- Pitcher
- Born: 24 September 1976 (age 49) Howard Beach, New York, U.S.
- Bats: RightThrows: Right
- Stats at Baseball Reference

= John Mangieri =

Italian American baseball player (born 1976)

John Joseph Mangieri (born September 24, 1976) is an American former professional baseball player. Mangieri played first base at Archbishop Molloy High School in Queens, New York before playing college baseball as a pitcher at St. Francis College in Brooklyn for three seasons. He was selected in the tenth round of the 1997 Major League Baseball draft by the New York Mets.

Mangieri spent two seasons in the Mets farm system with the Pittsfield Mets and the Gulf Coast League Mets. He played the following six seasons in the independent Northern League, Atlantic League and the Northeast League with the Massachusetts Mad Dogs, New Jersey Jackals, Atlantic City Surf, Pennsylvania Road Warriors, Bridgeport Bluefish and Bangor Lumberjacks. He also spent parts of the 2004 and 2005 seasons playing in the Italian Baseball League for T & A San Marino.

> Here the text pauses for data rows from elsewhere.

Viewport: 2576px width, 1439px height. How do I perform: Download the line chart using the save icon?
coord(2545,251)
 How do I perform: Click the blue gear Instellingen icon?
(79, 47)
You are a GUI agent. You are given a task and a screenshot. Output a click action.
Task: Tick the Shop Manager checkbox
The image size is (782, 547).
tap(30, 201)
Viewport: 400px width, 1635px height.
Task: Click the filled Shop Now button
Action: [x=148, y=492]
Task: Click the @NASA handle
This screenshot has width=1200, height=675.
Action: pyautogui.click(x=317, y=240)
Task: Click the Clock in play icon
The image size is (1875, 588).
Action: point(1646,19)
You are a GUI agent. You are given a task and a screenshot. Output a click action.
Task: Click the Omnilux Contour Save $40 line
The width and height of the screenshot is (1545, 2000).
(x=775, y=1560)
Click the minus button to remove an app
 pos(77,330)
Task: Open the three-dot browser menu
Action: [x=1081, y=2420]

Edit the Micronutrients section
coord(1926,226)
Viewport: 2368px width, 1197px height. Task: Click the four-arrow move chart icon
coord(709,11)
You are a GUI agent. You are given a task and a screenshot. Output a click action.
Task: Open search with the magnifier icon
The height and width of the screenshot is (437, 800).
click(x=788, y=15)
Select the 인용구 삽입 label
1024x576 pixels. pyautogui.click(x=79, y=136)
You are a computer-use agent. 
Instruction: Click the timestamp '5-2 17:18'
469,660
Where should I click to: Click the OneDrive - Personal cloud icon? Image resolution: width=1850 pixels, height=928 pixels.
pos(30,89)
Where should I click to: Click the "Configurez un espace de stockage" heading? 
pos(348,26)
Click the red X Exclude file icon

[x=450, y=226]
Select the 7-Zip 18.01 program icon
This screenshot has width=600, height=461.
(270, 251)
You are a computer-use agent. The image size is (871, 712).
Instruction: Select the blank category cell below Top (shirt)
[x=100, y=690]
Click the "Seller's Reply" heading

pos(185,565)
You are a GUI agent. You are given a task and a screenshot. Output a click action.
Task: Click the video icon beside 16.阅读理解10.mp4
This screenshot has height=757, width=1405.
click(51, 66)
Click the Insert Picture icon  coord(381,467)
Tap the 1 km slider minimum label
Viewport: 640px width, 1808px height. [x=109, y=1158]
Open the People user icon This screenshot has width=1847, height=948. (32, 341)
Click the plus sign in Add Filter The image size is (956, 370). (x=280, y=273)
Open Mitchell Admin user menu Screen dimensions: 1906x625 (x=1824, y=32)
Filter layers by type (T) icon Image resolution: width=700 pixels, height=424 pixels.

In late 2005, after having been removed from affiliated Minor League Baseball for seven years, he was personally contacted by Dan Jennings, an executive with the Florida Marlins, who invited him to throw in a private session. Following that tryout, he was invited to spring training. In 2006, he played for Italy in the World Baseball Classic. He spent the 2006 season, his last in professional baseball, in the Marlins' farm system pitching for the Jupiter Hammerheads.

In 2014, he coached Beach Channel High School to a city championship in the Public Schools Athletic League at Yankee Stadium.